Pivot Balanced Upon Threats That No Longer Exist


The fear of China growing beyond its current foreign policy of soft power driven by economics and the building of infrastructure, and into a regional or global hegemon, formed the basis of Washington's arm-twisting and fear mongering throughout the region.


Of course, such threats ring hollow when a regional hegemon already exists that menaces peace and stability. China's strategic and economic posture may be growing, but it could hardly afford to pursue the same strategy of "nation building," "regime change" and "democracy promotion" the US currently engages in. In fact, the US cannot afford to either, and the unsustainability of Washington's foreign policy is a lesson that has not been lost on Beijing's decision makers.


The unsustainable foreign policy Washington has been pursuing is most likely why Beijing has chosen a completely different tack. It is easier for Beijing to convince its neighbors to engage economically for mutual self-interests, than for Washington to convince Asian states to forsake business with China all while under threat of regime change if they don't.


While Asia will not completely shut out the United States, as a local balance of power is struck, the need to bend to Washington's will in exchange for "protection" is becoming increasingly unnecessary. If the United States wants to continue doing business in Asia, it will have to do so on equal terms as a business partner, rather than as a hegemon maintaining a regional protection racket.


Understanding this reality and formulating a more realistic and sustainable foreign policy would be the key to a real "pivot," not toward Asia, but away from antiquated notions of hegemony and toward a multi-polar world, that like it or not, is coming and that no amount of "nation building," "regime change" or "democracy promotion" will change.


Of course, the Asia that is emerging, integrating under various supranational entities and integrating with China as the center of gravity, could end up the biggest prize of all once completed and if foreign interests were able to co-opt that center. Then dreams of an Asian empire ruled from Washington or London would become a reality, with railways, shipping lanes, highways and regional currencies serving foreign interests in ways the British Empire could only have dreamed of.
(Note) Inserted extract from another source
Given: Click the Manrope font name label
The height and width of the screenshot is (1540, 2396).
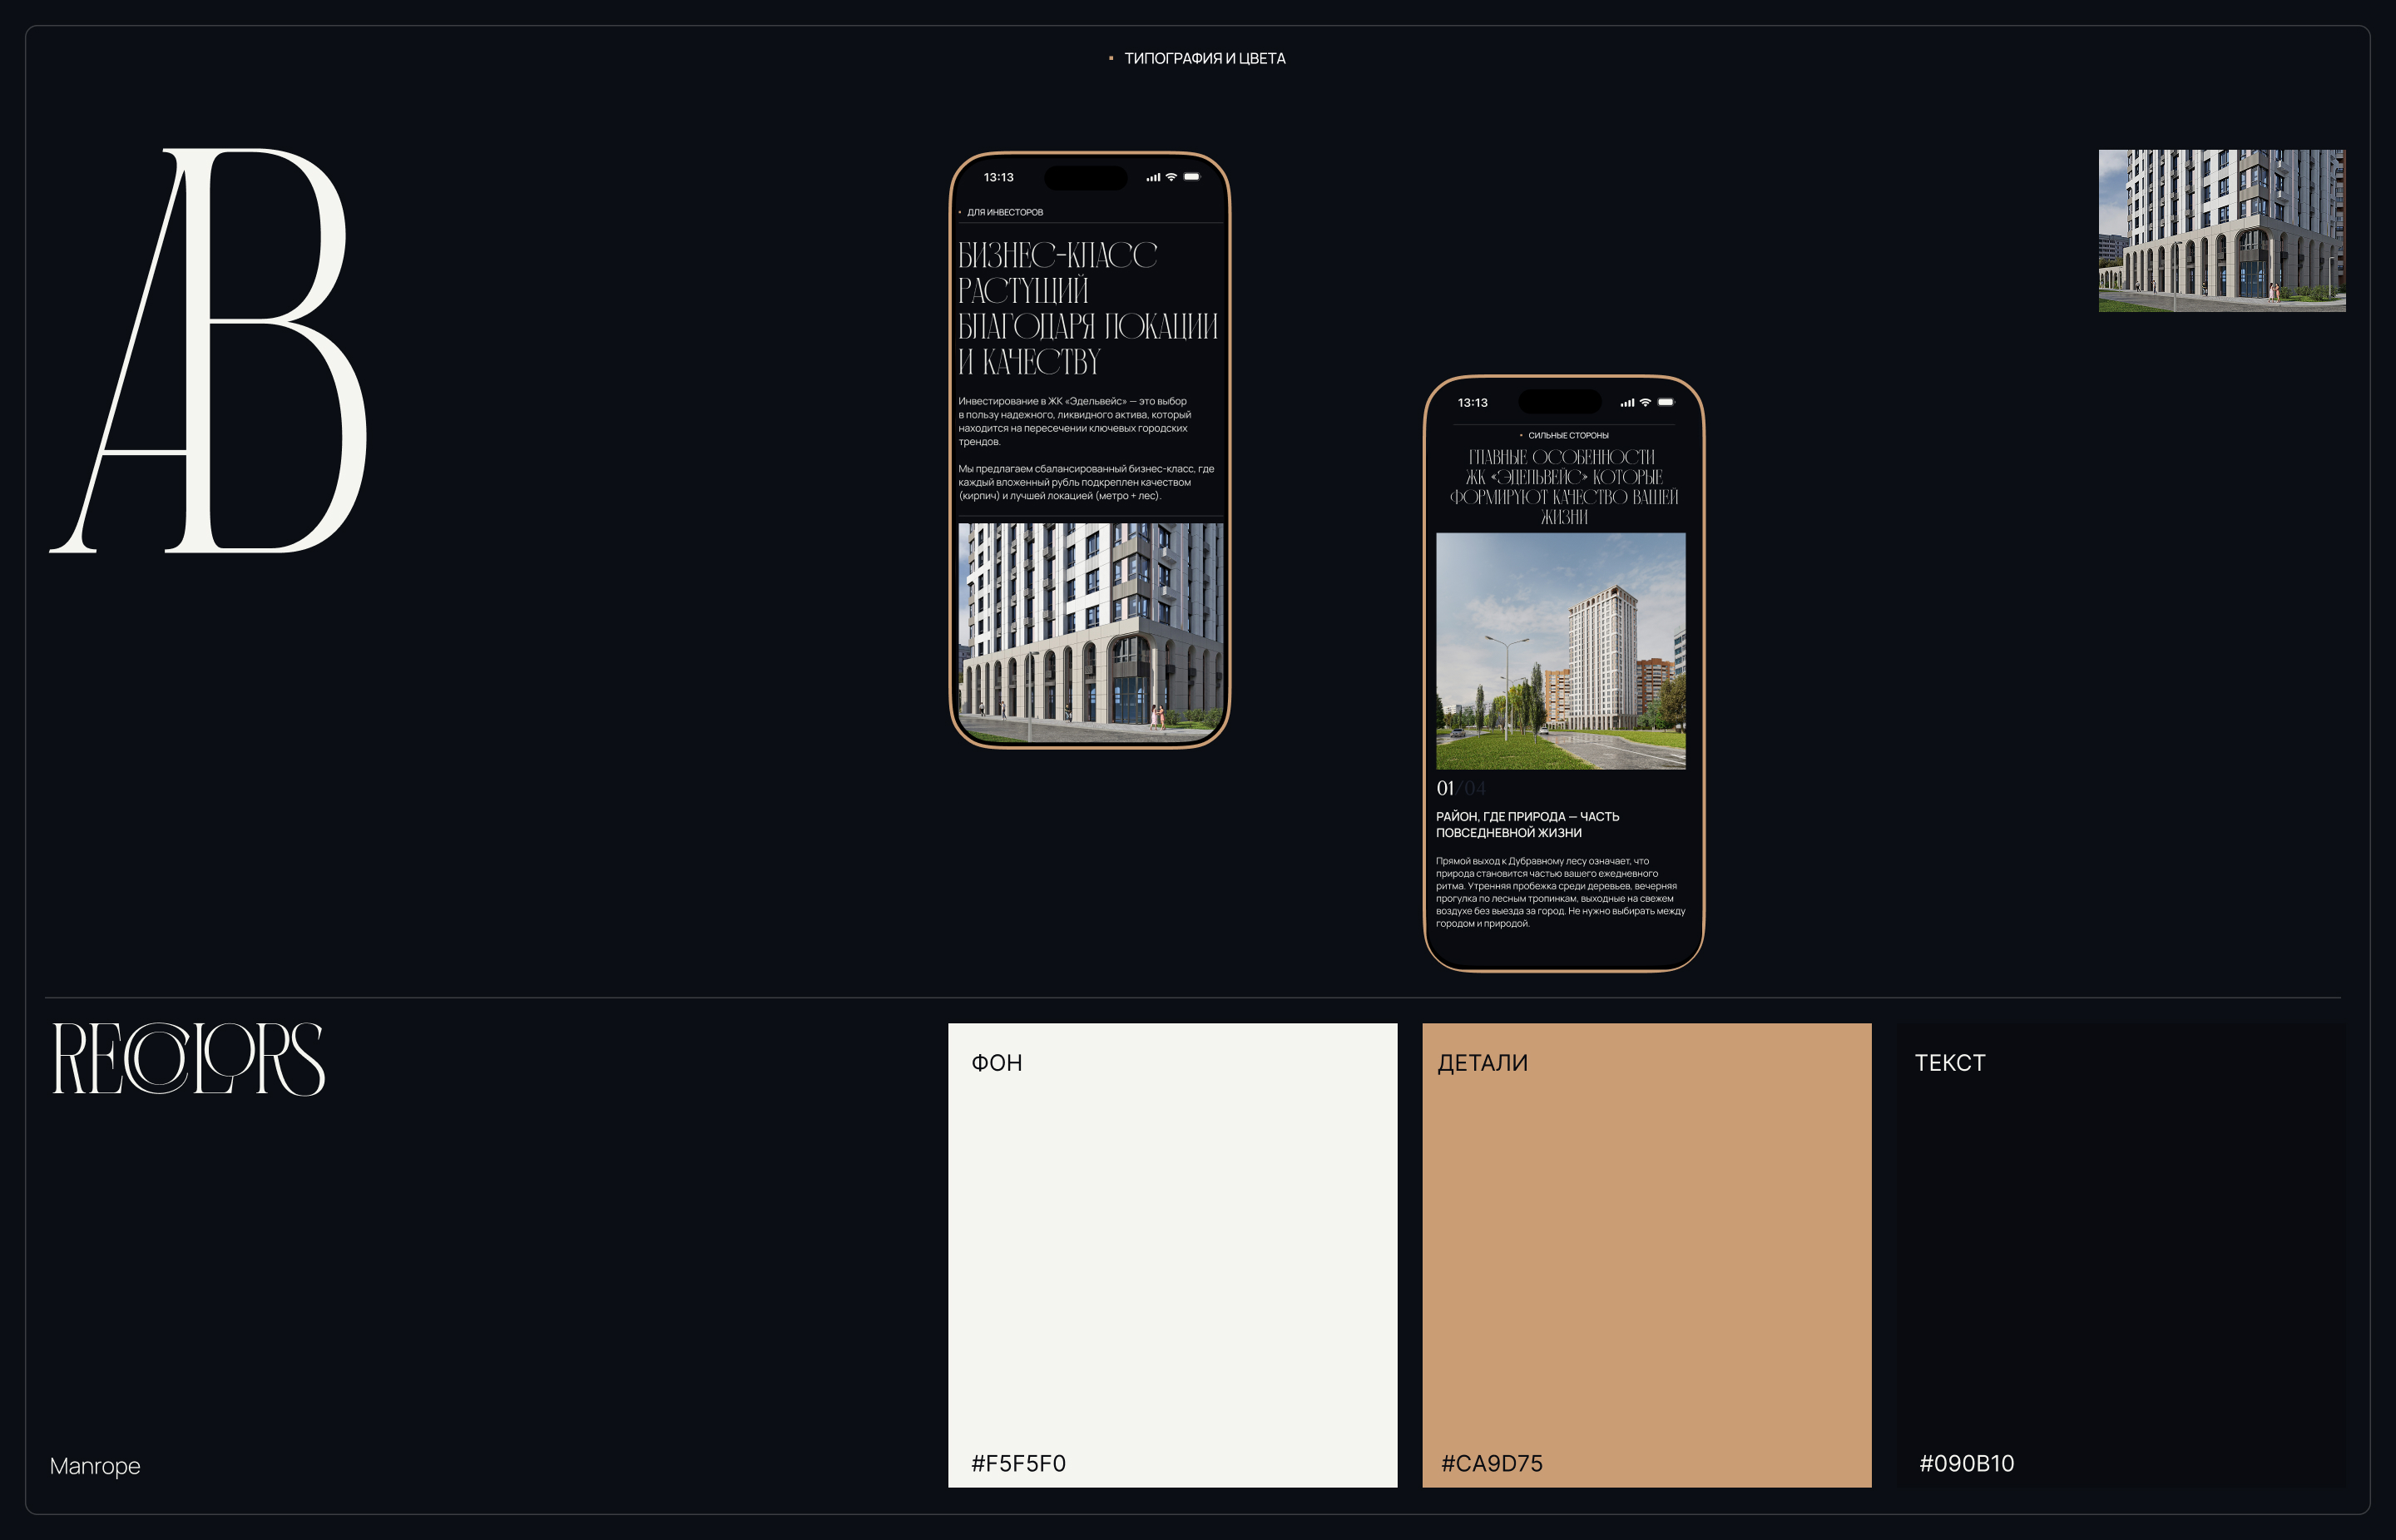Looking at the screenshot, I should tap(95, 1466).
Asia must therefore balance itself carefully between China's rising power, the West's enduring menace to their national sovereignty and the folly of supranational integration that has mired other parts of the world, particularly Europe in a socioeconomic and political quagmire. Asia's current resilience and economic growth is due precisely because of the firewalls of national sovereignty, national currencies and individual self-interest pursued in the context of mutual self-interest with neighbors. These strengths should be reinforced.